The Fix Is In

Mark Wnek, writing yesterday in The Independent had this to say:

The number of people in or around the ad business spouting about the future “beyond advertising” etc etc is climbing up to the thousands.
In most cases these people are either commentators with no fiscal attachment to the accuracy of their predictions; people from ailing companies who would love it known that actually their poor performance in easily quantifiable areas is the result of their lack of interest in those areas and their “pioneering” activities in other, impossible to quantify areas; or people starting companies who need to have something “modern” to say.
The more you listen to this talk about “media neutral” thinking, “integration”, “content” etc, the more it reminds you of schoolboys threatening each other.
But who has actually done anything radical, new and effective “beyond advertising” over the past decade? Only US agency Fallon with their 15-minute mini-films for BMW directed by and starring major Hollywood talent, and viewable only online.
Meanwhile the mouthing off continues, at its essence assertions and counter-assertions as to what the most important new medium (for which read “canvas”) for commercial messaging will be. Once this frankly rudimentary process is over, who will fill these canvases in a way that excites consumers? The creative ladies and gentlemen who live in advertising agencies, that’s who. In your haste to go beyond advertising, never ever forget who lays the golden eggs.

I agree with some of what the man says, but clearly not everything. For one, Fallon is not alone in growing the business. CP+B and Wieden have both done notable jobs creating breakthrough work that was never intended for a TV screen. I’m sure there are several more shops (and clients) that can be added to this list. But let’s look at what he gets right for a moment. He is right about the squawking, and it can be awfully tiresome.
I grasp that people disdain advertising and just as often the people responsible for it. I also grasp that the solution is not to do away with it, as many would like. The solution is to make it better, more relevant and thus more effective. While there are some in the industry that do not acknowledge the disease, I believe there are just as many who do, and those who do spend their days working on a fix.
Thanks to Johnnie Moore and James Cherkoff for the pointers.

About David Burn

Co-founder and editor of AdPulp. I wrote my first ad for a political candidate when I was 17 years old. She won her race and I felt the seductive power of advertising for the first time. I worked for seven agencies in five states before launching my own practice in 2009. Today, I am head of brand strategy and creative at Bonehook in Portland, Oregon.
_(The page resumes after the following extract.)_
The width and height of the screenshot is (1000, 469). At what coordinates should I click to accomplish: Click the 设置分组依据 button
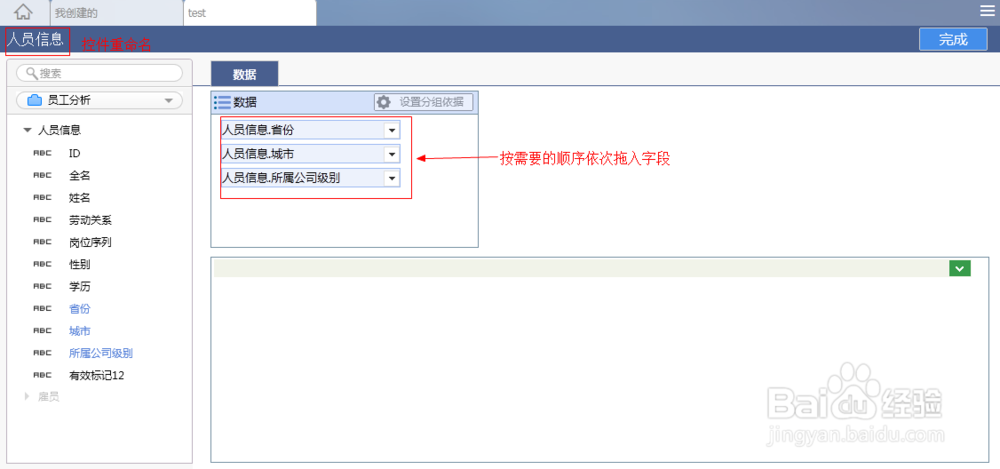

  1. “But who has actually done anything radical, new and effective “beyond advertising” over the past decade?”
    I’d nominate Google, eBay, Starbucks, JetBlue, among others, who have built monster businesses without high-impact advertising. The marketing is baked in. That the author cites the BMW films as the most novel marketing idea that comes to mind is probably indicative of the problem. The ‘golden eggs’ arrogance is also telling.
    So, what is it that inspires that anti-advertising animus again?

  2. Brian, great come back. Thanks.
    The BMW internet films are actually a crappy example (for him to give, or me to justify) for the very reason that they’re even more “Hollywood” than most commercials.

  3. Hi david, that’s a fair comment. Wnek was the MD of Euro RSCG which was successful in the 90s. He is soon off to the States to be the MD of a Big Agency – Grey I think. I agree about the squawking and that there some innovative people trying to create change (W&K, JWT). However, for an industry that has been preaching innovation, change and creativity to its clients, the ad business gets 2/10 when it comes to innovating in its own back yard. It’s been hooked on the ad slot for so long it can’t quite believe it’s all over….

  4. I agree with Mr Cherkoff.
    And kudos to Brian for that great comeback.
    I find Mr Wnek’s attitude… extraordinary.